Дом и сад, я знаю, ещё живы, но что из того, если их покинуло волшебство, если утерян секретный ключик к миру с его светом, запахами, гармонией деревьев и птиц, рокотом человеческих голосов, уже оборванных смертью, – к миру, которого я больше недостойна…
В те годы, когда этот дом и этот сад служили пристанищем для нашей семьи, случалось, книга, раскрытая на плиточном полу террасы или на траве, прыгалки, брошенные на дорожке, или крошечная обложенная камешками клумба с торчащими на ней цветочными головками свидетельствовали о присутствии детей разного возраста. Однако свидетельства эти почти никогда не сопровождались детскими криками или смехом, и жилище, на самом деле наполненное человеческим теплом, странным образом напоминало те дома, что в конце каникул в мгновение ока лишаются всяческой радости. Тишина, потаённое передвижение воздушной массы в замкнутом пространстве сада, страницы книги, взъерошенные невидимыми пальцами сильфа, – всё словно вопрошало: «Где же дети?»
И тогда на террасе, под железным арочным входом, скособоченным на левую сторону из-за навалившейся на него глицинии, появлялась моя мать – небольшого роста, в те времена полненькая, ещё не иссушенная возрастом. Она вглядывалась в плотную зелень, поднимала голову и бросала клич: «Дети! Где же дети?»
Где они? Нигде их нет. Клич её разносился по саду, натыкался на высокую стену сенного сарая и возвращался к ней в виде слабенького и словно изнемогшего эха: «Э-ти-и… э-ти-и…»

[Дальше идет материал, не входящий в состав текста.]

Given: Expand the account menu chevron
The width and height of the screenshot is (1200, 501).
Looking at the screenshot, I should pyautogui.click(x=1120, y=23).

Нигде их нет, зови не зови. Мама запрокидывала голову к облакам, словно ей послышался шелест крыльев её детей, спускающихся на землю. Мгновение спустя она вторично издавала свой зов, после чего, устав вопрошать небо, ногтем ломала сухую коробочку мака, соскабливала с розового куста облепившие его зелёные бусинки тли, прятала в карман первую партию вызревших орехов и, покачав головой, с думой об исчезнувших детях возвращалась в дом. А над ней в листве орешника сверкал треугольник детского личика; распластавшись, как котёнок, на толстом суку, ребёнок упорно хранил молчание. Менее близорукая мать углядела бы в учащённых реверансах, которыми обменивались вершины двух сосен-близняшек, нечто не имеющее отношения к октябрьским порывам ветра… А чуть прищурившись, могла бы узреть в квадратном оконце сенного сарая два бледных пятна в сене: лицо мальчика и его книгу. Но она уже давно отказалась от попыток найти нас и отчаялась до нас добраться. Наша прихотливая неугомонность не оглашалась никакими криками. Не думаю, что бывают более непоседливые и вместе с тем тихие дети. Теперь мне это кажется удивительным. Никто не требовал от нас этой деятельной немоты или ограничений в общении друг с другом. Мой девятнадцатилетний брат, конструировавший из спиралек в полотняной обмотке, проволоки и стеклянных трубочек водолечебные аппараты, не мешал своему младшему четырнадцатилетнему брату разбирать ручные часы или безошибочно извлекать из пианино мелодию симфонического концерта, прослушанного в главном городе департамента, или даже получать недоступное пониманию окружающих удовольствие от расстановки по всему саду небольших, вырезанных из картона надгробий с изображёнными на них крестом, именем, эпитафией и генеалогией каждого из предполагаемых усопших… Моя длинноволосая сестра могла сколько душе угодно читать: оба брата проходили мимо, словно не замечая этой зачарованной, отсутствующей девушки, и не беспокоили её. Я, совсем кроха, могла вдоволь чуть не бегом семенить за шагающими размашистым шагом братьями, которые отправлялись в лес на поиски большого Сильвена, Фламбе или свирепого Марса,[1] или прогоняли змею, или собирали букеты из длинных стеблей июльской наперстянки в глубине перелесков, краснеющих от вересковых озёр… Бесшумно, как независимый и ни перед кем не держащий ответа пёс, кралась я за ними, срывая по пути ежевику, дикую черешню или цветок, продиралась сквозь лесную поросль и заливные луга.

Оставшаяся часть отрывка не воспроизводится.